Provider Async Task Lifecycle
Multimodal generations are typically long-running. Runtime models them as provider async tasks with a typed lifecycle:
| State | Terminal? |
|---|---|
queued | no |
running | no |
succeeded | yes |
failed | yes |
expired | yes (timeout-equivalent) |
Note the lower_snake casing (vs ScenarioJob's UPPER_SNAKE). Provider async tasks are normalization at the provider boundary; the casing matches provider semantics.
Async-to-ScenarioJob mapping
Provider async terminal states map deterministically into ScenarioJob terminal states:
| Provider async state | ScenarioJob terminal |
|---|---|
succeeded | COMPLETED |
expired | TIMEOUT |
failed | FAILED |
The mapping rule (K-MMPROV-027) is admitted; apps see one unified shape across modalities.
Artifact Normalization
Multimodal output lands as an artifact with typed canonical fields. Apps consume artifacts through the artifact contract:
| Artifact field | Purpose |
|---|---|
| Artifact id | Stable identity |
| MIME type | From the contract, not guessed |
| Bytes / reference | Where to read the artifact |
| Provenance | Who produced it, under what request lineage |
| Delivery gate verdict | Whether the gate admitted delivery |
Artifact field admission lives in runtime/kernel/tables/multimodal-artifact-fields.yaml. An artifact missing a required field fails closed.
Delivery Gates
A multimodal artifact does not automatically reach the app the moment generation succeeds. The delivery gate decides when an artifact is allowed to be delivered.
| Gate concern | Why it matters |
|---|---|
| Sensitivity classification | Some artifacts may need approval |
| Provenance | Provenance-incomplete artifacts may be quarantined |
| Schema validation | Off-contract artifacts fail closed |
| User policy | User preferences may gate delivery |
The runtime delivery gates table (runtime/kernel/tables/runtime-delivery-gates.yaml) admits the specific gates.
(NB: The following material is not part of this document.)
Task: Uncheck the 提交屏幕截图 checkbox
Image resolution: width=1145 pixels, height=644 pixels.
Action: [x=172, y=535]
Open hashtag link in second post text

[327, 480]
Apps see the gate verdict; they do not bypass it.
Music Iteration Support
Music generation admits an iteration model: an artifact can be iterated under typed parameters to produce variations.
| Property | Value |
|---|---|
| Iteration kind | MUSIC_GENERATE (admitted under K-MMPROV-*) |
| Lineage | Each iteration references the previous artifact |
| Audit | Iterations recorded as part of workflow lineage |
Iteration is bounded by the admitted contract; apps can't invent new iteration kinds at runtime.
Voice Cloning Support
The voice capability admits voice cloning under typed contracts.
| Operation | Purpose |
|---|---|
AI_TTS_CREATE_VOICE | Create a voice profile from input audio |
AI_TTS_SYNTHESIZE | Synthesize speech using an admitted voice profile |
AI_TTS | Standard TTS using an admitted voice |
VoiceAsset lifecycle is admitted in the voice contract (K-VOICE-*); voice profiles have admitted reference contracts.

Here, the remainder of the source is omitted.